My Spiritual Director said it is a guy thing. He says men find it hard to imagine not working, so it is easier to define a person by what they do. When I think about it in those terms, I can see some truth to that. Mrangelmeg is an engineer. I have always said that engineer are a species all to themselves. In fact I have talked to other women married to engineers and they will back me up on this, engineers think in a very different way than other men. Maybe they are defined by what they do. I had a wonderful Theology professor in Gradual School and after the first hour of his class I went up and asked him if he had ever wanted to be an engineer because he reminded me so much of mrangelmeg in many ways. He told me that his undergrad degree was in engineering. We laughed about that, because I told him that you can take an engineer out of the discipline, but you can't take engineering out of the man.

I suppose in a similar way, priests are defined by their vocation, and well they should be. I have met some who took their vocation as a job and not as a way of life, and the difference is staggering.

I don't know if I have a point here, except to say I have no idea how to define who I am. I am a Catholic-woman-spiritual-wife-mother-daughter-knitting-student-writer-friend- volunteer-child-of-God. Only that is a little hard to fit on a business card.

Pax

2 comments:

zymurgyathome said...

I have never defined myself by my job. I love my job and it is a part of my life but it's not "who I am". When I was younger, I had the opportunity to be unemployed by choice for the better part of a year. I had a wonderful time and never once felt undefined because I wasn't working. My advice is to keep with your response and take the looks of puzzlement as a compliment.
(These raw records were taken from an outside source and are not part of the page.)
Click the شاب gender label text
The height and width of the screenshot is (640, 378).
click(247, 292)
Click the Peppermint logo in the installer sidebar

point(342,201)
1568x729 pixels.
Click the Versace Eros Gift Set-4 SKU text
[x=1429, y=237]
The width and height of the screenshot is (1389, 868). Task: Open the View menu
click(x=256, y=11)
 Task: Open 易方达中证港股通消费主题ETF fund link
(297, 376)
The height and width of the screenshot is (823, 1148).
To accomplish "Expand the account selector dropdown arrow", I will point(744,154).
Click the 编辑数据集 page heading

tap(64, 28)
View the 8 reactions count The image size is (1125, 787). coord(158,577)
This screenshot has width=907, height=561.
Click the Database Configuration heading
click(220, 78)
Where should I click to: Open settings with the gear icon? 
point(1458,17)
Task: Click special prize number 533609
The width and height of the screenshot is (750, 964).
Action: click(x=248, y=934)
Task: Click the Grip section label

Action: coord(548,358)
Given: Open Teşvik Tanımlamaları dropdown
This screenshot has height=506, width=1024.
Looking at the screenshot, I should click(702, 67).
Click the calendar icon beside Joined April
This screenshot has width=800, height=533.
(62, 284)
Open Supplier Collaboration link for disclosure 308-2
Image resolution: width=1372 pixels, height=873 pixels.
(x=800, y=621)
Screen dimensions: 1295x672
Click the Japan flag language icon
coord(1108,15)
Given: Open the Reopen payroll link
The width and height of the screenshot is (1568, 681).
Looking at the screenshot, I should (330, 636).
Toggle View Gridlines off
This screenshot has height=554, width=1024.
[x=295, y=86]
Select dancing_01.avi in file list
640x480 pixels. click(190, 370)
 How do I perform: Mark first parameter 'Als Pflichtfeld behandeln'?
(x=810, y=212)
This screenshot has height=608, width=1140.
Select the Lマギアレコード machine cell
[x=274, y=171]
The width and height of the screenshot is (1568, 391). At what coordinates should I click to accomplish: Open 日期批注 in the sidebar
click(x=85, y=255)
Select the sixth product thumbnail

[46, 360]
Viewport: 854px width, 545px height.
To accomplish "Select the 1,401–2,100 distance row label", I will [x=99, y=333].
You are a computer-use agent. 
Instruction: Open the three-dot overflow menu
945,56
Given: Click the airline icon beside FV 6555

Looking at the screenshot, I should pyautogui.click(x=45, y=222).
On another note, since you brought up the engineer phenotype, I thought I'd chime in with this:

http://blog.craftzine.com/archive/2008/10/how_an_engineer_folds_a_shirt.html

Adoro te Devote said...

This is typical of America; we tend to define ourselves professionally.

I learned this back in 1994 when preparing for a semester in Mexico, for there, they are looking for a definition of a person for who they are, not what they do. They "work to live" wherase we here in the US "live to work". And that's why we're so unhappy; we weren't created to be driven to work unto itself. Our humanity is not gained through our labors, but through our Vocations.

Basically, somewhere in the past Americans got a warped vision of themselves and it just keeps getting worse.